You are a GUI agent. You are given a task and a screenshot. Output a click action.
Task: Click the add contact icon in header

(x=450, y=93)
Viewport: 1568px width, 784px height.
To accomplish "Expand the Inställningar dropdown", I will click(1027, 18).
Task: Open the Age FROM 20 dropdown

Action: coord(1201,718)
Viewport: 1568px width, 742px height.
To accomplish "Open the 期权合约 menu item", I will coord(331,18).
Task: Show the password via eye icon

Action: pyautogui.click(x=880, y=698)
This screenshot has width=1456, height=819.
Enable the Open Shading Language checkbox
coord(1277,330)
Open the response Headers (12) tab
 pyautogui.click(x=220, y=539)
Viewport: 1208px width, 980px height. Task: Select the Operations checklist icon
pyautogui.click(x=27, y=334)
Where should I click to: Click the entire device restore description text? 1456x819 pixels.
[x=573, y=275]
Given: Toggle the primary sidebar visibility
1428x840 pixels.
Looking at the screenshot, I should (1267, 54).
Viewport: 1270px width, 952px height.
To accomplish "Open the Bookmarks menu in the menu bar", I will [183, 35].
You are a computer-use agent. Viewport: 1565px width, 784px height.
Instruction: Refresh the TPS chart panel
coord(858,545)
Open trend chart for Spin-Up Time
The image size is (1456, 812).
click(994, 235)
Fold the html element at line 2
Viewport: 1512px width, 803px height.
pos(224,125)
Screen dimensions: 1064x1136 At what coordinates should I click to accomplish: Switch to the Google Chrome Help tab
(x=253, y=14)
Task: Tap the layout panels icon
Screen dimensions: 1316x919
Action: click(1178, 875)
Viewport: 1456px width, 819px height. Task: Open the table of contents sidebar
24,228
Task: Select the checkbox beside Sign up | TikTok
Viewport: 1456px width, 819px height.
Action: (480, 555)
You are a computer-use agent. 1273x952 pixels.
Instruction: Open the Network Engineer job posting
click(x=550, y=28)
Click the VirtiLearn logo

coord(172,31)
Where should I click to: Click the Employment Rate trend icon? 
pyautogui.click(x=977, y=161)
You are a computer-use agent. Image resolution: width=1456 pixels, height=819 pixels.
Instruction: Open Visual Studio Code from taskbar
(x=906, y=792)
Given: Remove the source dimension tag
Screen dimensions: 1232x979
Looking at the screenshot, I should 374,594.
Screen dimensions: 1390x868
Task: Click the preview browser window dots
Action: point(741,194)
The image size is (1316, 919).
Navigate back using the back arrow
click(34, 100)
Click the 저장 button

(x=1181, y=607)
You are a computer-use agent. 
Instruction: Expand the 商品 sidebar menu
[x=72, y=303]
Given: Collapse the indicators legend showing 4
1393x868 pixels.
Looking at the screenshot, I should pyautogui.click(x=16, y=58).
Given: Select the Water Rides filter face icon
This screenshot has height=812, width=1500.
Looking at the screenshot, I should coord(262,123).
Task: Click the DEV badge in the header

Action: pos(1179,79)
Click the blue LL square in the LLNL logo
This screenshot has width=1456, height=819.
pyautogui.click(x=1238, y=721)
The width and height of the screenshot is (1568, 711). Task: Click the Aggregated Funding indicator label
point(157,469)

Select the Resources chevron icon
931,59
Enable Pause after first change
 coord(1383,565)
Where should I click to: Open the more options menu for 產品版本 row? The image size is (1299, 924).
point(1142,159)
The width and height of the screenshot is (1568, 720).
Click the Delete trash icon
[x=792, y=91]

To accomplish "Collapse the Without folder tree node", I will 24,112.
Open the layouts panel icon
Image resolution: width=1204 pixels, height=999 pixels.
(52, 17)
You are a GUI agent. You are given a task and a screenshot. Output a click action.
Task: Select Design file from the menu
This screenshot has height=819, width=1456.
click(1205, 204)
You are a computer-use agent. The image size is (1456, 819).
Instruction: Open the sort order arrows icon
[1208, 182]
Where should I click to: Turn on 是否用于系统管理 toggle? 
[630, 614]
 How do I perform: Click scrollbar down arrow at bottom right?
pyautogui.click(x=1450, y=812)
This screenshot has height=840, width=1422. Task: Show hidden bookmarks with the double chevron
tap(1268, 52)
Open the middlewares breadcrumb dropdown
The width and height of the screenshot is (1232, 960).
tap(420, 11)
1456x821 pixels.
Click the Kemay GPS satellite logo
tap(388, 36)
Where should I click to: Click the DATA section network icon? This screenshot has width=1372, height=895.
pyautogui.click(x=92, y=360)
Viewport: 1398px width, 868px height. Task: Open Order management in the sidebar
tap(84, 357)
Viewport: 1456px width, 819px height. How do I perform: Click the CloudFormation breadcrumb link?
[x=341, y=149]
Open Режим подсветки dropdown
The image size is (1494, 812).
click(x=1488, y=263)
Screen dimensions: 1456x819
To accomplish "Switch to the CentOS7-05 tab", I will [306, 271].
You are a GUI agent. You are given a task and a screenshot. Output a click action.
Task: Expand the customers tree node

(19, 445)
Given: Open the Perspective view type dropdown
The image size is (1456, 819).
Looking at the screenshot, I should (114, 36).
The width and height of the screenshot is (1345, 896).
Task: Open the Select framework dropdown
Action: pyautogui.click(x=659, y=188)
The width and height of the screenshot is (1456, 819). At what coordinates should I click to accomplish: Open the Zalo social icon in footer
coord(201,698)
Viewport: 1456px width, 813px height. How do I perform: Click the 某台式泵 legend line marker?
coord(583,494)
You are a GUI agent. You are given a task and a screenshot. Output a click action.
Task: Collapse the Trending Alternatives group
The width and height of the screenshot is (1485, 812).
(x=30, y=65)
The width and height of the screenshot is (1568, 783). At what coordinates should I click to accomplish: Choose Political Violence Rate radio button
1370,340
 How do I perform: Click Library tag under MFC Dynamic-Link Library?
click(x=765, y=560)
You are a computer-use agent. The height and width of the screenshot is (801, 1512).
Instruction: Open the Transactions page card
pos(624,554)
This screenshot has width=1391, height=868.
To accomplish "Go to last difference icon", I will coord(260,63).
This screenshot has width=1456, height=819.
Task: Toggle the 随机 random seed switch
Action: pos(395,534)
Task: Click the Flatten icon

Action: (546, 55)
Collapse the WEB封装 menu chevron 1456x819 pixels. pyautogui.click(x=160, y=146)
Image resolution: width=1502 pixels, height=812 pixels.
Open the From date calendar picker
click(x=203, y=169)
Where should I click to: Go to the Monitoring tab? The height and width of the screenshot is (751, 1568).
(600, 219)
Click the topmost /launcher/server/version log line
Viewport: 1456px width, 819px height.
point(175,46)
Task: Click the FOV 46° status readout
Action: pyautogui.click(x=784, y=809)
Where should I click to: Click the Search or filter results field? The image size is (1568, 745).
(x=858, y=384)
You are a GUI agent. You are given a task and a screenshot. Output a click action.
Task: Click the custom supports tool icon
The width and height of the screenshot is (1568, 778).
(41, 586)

┄┄┄┄┄┄┄┄┄┄┄┄┄┄┄┄┄┄┄┄

• **Activity**
Using the records above, copy every line that has the word "computer" in it.

• **Result**
You are a computer-use agent. Viewport: 1565px width, 784px height.
You are a computer-use agent. 1273x952 pixels.
You are a computer-use agent. Image resolution: width=1456 pixels, height=819 pixels.
You are a computer-use agent. 
You are a computer-use agent. The image size is (1456, 819).
You are a computer-use agent. The height and width of the screenshot is (801, 1512).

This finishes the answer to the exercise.